*** Begin section ***

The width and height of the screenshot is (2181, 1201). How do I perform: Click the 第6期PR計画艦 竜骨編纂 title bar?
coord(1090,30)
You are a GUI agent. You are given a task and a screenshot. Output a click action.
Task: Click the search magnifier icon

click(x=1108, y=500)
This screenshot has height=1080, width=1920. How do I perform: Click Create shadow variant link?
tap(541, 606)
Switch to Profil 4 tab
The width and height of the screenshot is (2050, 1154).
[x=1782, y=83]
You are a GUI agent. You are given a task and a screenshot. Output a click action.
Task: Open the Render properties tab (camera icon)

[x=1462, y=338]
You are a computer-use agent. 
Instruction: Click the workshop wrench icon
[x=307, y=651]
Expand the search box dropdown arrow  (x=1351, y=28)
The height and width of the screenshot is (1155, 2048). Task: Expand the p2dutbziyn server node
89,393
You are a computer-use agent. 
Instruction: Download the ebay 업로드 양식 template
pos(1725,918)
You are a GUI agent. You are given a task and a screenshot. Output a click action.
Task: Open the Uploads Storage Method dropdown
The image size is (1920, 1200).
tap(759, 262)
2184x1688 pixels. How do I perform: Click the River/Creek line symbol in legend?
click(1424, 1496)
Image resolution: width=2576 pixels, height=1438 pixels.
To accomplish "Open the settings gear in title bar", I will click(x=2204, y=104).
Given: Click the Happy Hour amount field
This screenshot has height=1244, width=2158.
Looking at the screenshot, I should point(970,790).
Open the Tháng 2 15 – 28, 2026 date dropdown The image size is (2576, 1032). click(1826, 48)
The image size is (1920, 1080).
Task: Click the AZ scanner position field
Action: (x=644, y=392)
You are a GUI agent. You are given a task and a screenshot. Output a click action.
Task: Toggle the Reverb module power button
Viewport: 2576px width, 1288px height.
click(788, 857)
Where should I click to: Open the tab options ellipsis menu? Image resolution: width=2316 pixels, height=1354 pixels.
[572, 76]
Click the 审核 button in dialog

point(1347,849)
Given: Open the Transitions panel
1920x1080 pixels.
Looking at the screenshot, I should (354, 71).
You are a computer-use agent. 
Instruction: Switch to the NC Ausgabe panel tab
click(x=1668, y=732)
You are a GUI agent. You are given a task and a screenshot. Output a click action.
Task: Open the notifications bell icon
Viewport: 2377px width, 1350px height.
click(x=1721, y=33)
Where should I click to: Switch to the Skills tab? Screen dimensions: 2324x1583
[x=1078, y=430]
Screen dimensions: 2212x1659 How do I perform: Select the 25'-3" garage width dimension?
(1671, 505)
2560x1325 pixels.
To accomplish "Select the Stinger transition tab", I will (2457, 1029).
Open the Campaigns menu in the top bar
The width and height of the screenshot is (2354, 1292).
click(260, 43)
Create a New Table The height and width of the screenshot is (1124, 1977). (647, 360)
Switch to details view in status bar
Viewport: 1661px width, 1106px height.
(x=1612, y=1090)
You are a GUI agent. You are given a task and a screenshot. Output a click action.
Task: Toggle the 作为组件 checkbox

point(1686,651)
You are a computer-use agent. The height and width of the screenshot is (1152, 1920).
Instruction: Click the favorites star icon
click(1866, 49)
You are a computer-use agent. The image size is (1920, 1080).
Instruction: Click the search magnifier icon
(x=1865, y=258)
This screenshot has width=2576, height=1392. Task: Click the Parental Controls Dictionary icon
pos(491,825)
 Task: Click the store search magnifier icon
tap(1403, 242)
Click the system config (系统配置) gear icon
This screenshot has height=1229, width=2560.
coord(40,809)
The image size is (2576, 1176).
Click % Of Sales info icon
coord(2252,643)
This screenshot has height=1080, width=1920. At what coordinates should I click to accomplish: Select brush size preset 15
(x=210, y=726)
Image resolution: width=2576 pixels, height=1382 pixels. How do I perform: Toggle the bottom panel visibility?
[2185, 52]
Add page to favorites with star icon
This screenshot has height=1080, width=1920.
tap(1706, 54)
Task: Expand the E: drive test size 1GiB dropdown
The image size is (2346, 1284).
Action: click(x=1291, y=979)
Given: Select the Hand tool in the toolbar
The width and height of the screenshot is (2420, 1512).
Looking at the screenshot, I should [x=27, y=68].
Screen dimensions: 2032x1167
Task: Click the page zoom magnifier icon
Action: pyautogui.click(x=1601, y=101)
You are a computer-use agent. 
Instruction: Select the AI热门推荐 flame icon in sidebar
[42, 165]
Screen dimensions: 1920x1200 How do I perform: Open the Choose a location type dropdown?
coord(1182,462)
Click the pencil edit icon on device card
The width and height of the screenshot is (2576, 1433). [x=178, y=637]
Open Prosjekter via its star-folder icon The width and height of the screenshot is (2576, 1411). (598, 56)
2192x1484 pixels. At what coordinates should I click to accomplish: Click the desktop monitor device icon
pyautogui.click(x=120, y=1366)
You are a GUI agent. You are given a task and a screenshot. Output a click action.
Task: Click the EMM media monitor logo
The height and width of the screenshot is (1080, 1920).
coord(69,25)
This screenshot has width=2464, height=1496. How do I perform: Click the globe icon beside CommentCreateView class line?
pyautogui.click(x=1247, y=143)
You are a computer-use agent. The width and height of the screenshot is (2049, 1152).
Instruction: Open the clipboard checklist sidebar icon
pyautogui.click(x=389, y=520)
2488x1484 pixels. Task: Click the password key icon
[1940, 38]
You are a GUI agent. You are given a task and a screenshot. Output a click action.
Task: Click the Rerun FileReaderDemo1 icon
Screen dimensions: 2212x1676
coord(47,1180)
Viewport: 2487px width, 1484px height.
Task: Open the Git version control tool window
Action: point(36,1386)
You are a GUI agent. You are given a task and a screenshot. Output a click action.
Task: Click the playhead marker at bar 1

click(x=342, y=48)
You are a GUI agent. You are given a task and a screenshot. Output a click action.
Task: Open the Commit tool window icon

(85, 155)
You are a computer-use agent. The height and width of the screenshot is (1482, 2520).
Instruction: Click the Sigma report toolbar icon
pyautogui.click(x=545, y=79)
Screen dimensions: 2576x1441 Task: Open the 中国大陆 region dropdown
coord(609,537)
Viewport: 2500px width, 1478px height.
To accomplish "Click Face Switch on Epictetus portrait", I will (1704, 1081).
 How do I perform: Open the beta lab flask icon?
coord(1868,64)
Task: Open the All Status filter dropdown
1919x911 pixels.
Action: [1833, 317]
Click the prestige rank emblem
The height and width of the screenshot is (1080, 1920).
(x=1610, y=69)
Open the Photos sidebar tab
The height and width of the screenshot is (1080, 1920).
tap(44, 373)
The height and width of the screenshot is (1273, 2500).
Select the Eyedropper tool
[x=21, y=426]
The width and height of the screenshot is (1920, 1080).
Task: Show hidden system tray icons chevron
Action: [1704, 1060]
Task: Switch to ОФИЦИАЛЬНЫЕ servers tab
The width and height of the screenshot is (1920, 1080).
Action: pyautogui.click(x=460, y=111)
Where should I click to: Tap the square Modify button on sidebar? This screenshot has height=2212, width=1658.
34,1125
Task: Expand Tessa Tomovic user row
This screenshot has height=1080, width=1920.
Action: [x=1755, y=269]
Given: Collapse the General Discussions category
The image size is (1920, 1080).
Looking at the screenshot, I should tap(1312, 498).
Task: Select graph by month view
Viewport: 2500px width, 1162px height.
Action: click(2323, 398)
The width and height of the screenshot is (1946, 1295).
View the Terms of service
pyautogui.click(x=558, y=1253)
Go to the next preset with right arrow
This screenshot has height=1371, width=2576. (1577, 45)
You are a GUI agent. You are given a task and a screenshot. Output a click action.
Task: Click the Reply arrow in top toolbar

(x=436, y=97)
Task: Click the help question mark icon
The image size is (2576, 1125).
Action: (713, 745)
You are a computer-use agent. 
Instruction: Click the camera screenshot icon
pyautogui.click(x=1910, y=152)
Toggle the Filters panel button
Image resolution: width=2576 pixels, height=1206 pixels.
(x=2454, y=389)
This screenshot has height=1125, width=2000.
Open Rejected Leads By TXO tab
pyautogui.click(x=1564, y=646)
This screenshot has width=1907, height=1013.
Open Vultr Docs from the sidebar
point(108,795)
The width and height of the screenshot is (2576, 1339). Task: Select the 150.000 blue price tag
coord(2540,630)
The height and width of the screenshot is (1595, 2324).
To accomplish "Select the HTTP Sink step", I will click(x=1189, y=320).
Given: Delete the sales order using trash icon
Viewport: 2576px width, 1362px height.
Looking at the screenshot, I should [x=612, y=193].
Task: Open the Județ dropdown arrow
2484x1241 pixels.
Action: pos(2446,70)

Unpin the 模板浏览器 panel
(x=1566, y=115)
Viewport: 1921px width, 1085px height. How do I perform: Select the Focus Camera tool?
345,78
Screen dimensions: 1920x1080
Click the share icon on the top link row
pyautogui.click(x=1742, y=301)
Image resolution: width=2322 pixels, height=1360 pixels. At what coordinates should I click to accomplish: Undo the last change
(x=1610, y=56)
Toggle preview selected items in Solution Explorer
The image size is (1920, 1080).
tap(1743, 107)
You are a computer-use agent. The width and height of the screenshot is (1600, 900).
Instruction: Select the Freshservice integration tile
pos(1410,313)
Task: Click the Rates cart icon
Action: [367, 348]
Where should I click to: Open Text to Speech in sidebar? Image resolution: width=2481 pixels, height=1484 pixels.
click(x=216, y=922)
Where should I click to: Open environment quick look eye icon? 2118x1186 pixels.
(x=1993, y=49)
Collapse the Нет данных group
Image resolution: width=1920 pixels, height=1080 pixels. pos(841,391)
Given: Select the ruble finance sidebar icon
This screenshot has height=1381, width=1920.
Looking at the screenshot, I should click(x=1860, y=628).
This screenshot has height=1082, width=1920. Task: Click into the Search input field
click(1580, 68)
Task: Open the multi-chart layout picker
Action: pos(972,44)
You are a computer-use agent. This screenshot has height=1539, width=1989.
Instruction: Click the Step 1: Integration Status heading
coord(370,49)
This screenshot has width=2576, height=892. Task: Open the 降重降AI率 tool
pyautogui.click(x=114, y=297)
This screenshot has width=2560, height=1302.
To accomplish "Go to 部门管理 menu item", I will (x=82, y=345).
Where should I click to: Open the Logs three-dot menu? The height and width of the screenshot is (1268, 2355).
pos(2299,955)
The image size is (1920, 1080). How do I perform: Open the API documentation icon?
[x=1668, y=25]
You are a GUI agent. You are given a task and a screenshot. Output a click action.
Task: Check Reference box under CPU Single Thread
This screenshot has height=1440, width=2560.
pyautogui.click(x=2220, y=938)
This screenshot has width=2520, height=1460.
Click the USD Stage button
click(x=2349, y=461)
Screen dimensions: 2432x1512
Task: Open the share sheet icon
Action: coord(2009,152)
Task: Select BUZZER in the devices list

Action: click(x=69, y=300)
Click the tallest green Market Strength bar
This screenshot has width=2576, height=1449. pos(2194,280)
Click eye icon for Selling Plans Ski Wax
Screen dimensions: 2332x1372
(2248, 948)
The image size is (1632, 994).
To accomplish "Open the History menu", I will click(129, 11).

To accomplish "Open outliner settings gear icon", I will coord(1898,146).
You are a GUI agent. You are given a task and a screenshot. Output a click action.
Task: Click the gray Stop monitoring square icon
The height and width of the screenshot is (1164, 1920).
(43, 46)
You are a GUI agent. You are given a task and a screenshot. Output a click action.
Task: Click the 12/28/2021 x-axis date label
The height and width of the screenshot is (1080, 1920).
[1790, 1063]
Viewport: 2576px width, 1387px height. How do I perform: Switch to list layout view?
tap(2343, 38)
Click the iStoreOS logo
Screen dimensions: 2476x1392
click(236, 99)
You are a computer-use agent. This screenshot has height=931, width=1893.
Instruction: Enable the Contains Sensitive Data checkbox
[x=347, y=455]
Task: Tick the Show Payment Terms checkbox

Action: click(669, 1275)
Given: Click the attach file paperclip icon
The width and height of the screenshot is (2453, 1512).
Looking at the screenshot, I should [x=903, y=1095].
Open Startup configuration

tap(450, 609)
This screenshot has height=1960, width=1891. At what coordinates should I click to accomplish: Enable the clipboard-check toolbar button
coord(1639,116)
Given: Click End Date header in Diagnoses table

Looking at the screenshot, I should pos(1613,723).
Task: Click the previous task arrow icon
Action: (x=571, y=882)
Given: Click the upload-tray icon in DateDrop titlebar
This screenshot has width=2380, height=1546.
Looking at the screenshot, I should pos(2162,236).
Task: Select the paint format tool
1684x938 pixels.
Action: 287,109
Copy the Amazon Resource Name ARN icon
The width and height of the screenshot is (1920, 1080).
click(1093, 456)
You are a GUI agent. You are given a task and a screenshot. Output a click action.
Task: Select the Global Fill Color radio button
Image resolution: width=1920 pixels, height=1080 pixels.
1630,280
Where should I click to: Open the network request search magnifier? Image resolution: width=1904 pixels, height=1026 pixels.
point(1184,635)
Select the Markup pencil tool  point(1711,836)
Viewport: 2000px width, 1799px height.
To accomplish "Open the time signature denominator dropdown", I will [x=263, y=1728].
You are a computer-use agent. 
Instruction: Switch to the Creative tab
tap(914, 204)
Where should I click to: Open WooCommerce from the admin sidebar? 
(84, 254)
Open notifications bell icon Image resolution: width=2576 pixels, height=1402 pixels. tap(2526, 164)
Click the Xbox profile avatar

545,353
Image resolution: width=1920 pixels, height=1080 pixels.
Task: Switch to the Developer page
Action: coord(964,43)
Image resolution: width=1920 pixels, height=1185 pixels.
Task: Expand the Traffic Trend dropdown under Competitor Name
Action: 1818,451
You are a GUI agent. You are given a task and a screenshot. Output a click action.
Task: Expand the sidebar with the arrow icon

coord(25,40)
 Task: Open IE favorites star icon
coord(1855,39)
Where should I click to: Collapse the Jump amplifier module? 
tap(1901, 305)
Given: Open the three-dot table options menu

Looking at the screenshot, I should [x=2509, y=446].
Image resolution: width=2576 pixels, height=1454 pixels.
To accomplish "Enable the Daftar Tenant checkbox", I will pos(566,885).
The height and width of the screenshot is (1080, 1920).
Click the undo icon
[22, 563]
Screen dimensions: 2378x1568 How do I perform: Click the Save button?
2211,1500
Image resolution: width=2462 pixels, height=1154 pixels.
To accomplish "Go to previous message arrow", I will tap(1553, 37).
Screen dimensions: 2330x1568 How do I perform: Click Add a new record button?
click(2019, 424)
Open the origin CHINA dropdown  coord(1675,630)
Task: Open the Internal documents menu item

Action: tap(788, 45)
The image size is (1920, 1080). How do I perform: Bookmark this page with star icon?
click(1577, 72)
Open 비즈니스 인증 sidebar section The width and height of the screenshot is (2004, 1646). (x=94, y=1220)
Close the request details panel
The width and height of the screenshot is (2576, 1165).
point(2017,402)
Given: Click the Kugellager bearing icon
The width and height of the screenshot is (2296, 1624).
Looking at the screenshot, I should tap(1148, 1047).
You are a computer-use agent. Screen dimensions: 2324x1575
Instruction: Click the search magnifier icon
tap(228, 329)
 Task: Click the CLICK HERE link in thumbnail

*** End section ***

**Problem description**
Check each line of the listing above for the word "settings". Then state how many lines have it, and nothing further.

**Problem solution**
2